Michela Bulfoni1*, Elena Betto2, Lorenzo Verriello3, Maria Elena Pessa3, Daniela Cesselli1,4, Francesco Curcio1,2 & Incoronata Lonigro1,2
Almost 4% of spinal muscular atrophy affected patients (SMA) carry the deletion in one copy of the Survival Motor Neuron gene 1 (SMN1) and a deleterious point mutation on the other copy of the gene. Correct assignment of the point mutations to the disease causative gene is not a rapid procedure due to the existence of the twin Survival Motor Neuron gene 2 (SMN2) not involved in the onset of the disease.

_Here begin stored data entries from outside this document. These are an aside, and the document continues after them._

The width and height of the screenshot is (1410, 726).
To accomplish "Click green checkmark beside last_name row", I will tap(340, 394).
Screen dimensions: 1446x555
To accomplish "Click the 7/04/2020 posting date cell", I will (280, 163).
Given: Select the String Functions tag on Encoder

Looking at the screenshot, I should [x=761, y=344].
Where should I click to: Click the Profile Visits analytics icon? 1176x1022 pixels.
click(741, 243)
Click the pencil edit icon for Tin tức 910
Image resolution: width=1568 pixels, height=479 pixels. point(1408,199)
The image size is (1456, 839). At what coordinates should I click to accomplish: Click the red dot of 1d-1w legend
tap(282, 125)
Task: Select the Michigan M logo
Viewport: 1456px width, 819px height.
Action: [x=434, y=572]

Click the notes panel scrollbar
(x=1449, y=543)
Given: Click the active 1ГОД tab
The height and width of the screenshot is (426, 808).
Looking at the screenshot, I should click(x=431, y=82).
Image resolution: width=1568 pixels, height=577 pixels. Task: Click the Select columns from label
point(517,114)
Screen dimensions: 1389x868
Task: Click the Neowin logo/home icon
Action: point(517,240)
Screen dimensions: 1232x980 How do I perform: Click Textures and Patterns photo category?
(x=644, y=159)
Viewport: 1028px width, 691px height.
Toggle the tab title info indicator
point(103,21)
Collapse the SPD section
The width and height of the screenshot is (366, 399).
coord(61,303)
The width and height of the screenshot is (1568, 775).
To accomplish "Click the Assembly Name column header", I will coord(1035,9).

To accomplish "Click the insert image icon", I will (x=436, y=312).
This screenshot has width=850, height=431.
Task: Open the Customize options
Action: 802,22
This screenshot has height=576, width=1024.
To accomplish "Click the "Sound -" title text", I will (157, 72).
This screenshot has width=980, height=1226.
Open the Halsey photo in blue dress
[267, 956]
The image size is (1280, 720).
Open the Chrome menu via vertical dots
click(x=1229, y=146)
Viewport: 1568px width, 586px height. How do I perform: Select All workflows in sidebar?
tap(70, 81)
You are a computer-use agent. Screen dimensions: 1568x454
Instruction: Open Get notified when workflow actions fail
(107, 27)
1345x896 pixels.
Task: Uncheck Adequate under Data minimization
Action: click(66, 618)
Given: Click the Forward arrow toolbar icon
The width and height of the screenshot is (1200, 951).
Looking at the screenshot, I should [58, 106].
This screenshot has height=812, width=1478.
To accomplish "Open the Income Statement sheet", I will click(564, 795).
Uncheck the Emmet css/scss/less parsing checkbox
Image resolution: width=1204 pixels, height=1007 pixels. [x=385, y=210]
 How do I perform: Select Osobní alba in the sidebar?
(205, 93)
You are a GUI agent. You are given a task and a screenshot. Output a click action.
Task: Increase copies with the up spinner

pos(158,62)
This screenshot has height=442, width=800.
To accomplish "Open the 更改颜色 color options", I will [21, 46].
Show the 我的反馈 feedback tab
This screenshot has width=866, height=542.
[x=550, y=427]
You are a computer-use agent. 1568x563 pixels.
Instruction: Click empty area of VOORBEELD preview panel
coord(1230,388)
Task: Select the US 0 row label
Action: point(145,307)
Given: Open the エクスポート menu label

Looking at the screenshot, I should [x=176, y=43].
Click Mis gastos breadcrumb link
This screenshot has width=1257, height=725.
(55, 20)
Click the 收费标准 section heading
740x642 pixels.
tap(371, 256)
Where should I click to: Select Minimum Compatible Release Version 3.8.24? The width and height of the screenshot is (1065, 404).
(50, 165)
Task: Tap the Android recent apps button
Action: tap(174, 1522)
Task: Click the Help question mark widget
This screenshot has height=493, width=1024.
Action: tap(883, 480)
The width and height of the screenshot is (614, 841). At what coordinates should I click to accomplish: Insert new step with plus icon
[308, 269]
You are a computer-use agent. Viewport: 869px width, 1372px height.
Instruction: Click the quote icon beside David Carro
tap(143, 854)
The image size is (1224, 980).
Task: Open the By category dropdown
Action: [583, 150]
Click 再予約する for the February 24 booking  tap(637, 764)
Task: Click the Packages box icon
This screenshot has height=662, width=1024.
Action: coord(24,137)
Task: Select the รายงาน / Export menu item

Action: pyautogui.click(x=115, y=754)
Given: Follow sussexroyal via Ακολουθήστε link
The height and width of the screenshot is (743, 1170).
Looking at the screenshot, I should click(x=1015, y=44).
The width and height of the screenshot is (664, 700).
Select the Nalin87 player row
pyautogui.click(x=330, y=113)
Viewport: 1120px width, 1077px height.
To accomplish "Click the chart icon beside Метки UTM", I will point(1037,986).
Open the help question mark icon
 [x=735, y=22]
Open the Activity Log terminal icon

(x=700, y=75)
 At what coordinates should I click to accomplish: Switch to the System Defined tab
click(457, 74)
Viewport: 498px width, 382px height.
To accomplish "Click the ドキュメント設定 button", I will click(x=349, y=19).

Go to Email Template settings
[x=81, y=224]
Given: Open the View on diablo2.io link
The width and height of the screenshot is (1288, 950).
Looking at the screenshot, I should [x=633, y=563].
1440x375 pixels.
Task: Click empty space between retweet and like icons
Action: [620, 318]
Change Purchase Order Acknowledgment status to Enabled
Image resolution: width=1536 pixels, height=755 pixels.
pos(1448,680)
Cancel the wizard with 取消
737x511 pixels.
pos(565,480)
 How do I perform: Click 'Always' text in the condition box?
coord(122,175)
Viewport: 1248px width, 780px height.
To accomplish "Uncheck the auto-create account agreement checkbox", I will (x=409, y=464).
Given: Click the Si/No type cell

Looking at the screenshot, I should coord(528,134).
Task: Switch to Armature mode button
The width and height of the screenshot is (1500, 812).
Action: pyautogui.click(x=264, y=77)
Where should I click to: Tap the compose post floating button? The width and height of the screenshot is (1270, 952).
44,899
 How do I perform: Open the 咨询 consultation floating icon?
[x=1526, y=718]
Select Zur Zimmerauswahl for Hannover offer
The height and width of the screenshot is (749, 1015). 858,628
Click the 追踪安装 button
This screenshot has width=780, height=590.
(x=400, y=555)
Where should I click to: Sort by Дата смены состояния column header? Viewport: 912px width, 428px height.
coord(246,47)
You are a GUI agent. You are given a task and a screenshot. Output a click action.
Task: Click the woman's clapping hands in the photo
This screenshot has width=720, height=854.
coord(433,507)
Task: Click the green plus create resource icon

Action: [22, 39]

For many years, transcripts sequence, cloning and clone screening were the standard procedures for establishing the unequivocal localization of a point mutation within SMN1 or SMN2 allowing proper diagnosis for symptomatic subjects and carrier testing for relatives at reproductive risk. Many clinical diagnostic laboratories have recently adopted long-range PCR and Sanger sequencing for the identification of the deleterious point mutations, splicing variants and small indels in specifically SMN1. However, the techniques mentioned above are somewhat time-consuming, while great benefits can derive for children with SMA from an early diagnosis and an early entry into a therapeutic trial. The method we developed relay on ddPCR technology and gene- and SNP-specific TaqMan MGB probes to simplify experimental procedures and reduce the turnaround time to reach the correct diagnosis. In addition, this method has the potential to have a more general application in detecting mono or bi-allelic segregation of deleterious coding point mutations in many other recessive inherited diseases, such as some of the results obtained through NGS based tests, without the need to analyze parents or other relatives of the patient.